REPUBLIKA.CO.ID, JAKARTA -- Pemerintah Jepang dikabarkan tengah mempertimbangkan untuk mengadukan Pemerintah Indonesia ke Organisasi Perdagangan Dunia (World Trade Organization/WTO). Ini terkait dengan keputusan Indonesia melarang ekspor mineral mentah per 12 Januari 2014, seiring pemberlakuan UU Nomor 4 Tahun 2009 tentang Pertambangan Mineral dan Batu Bara.
Saat ditanya seusai memberikan sambutan dalam acara peluncuran bisnis terbaru General Electric (GE) yaitu GE Distributed Power di Jakarta, Selasa (25/2), Wakil Menteri Energi dan Sumber Daya Mineral Susilo Siswoutomo mengaku baru mendengar kabar tersebut.

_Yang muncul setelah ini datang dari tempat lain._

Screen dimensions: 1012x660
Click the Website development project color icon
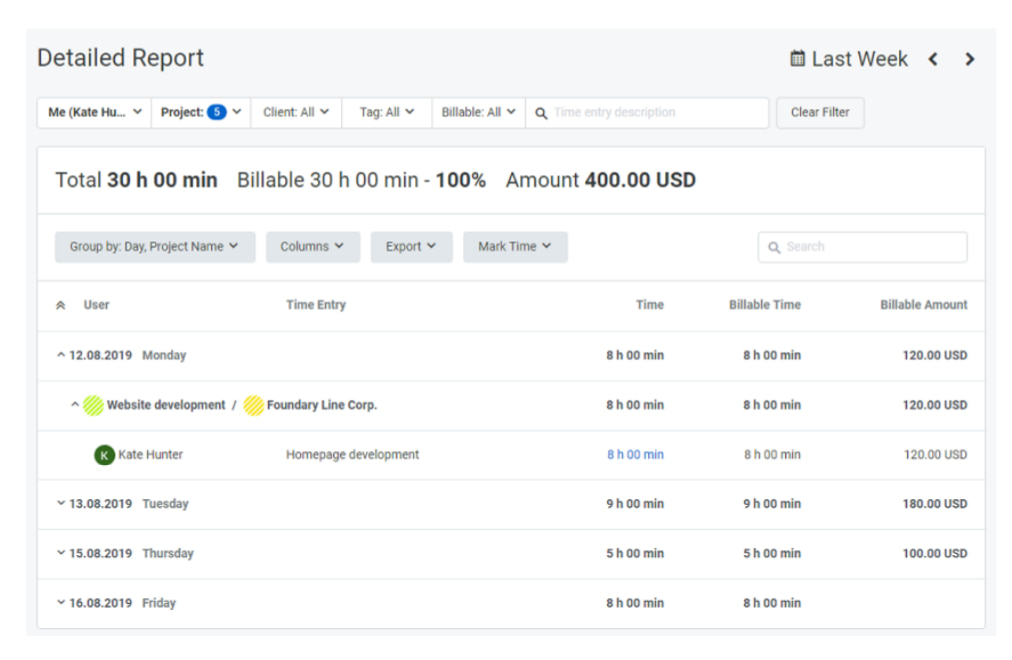pos(95,405)
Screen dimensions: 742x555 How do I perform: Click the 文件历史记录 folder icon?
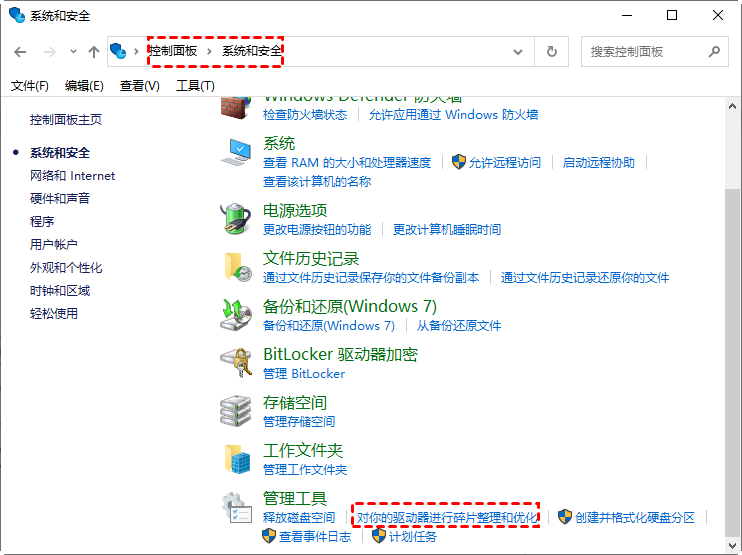[237, 266]
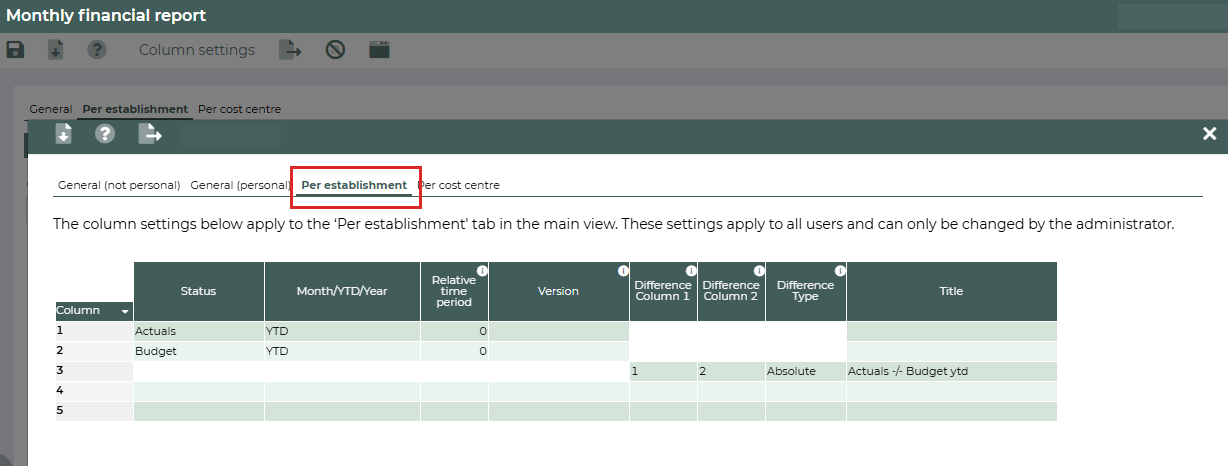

Meskipun begitu, Susilo mengaku enggan ambil pusing jika Pemerintah Jepang melanjutkan gugatan ke WTO. "Mau ngadu ya silakan," ujar Susilo.
Susilo kembali menegaskan, pemerintah melarang perusahaan tambang untuk melakukan ekspor mineral mentah. Dengan demikian, mineral mentah di dalam negeri harus dimurnikan dan diolah terlebih dahulu. Untuk itu, perusahaan tambang harus membangun pabrik pemurnian dan pengolahan (smelter). "Segera bangun smelter. Buat road map (peta jalan) yang jelas," kata Susilo.
Walaupun perusahaan tambang berkomitmen dan telah mempunyai road map pembangunan pabrik smelter, Susilo menyebut pengenaan bea keluar progresif terhadap ekspor mineral mentah berdasarkan PMK Nomor 6/PMK.011/2014 tetap berlaku. "Itu tetap berjalan. BK merupakan jaminan kesungguhan untuk mendorong dengan kuat untuk perusahaan tambang segera membangun smelter," kata Susilo.
Lebih lanjut, Susilo memastikan, tujuan pemerintah menerapkan beleid tersebut, sama sekali bukan untuk menjadi sumber penerimaan (revenue) negara.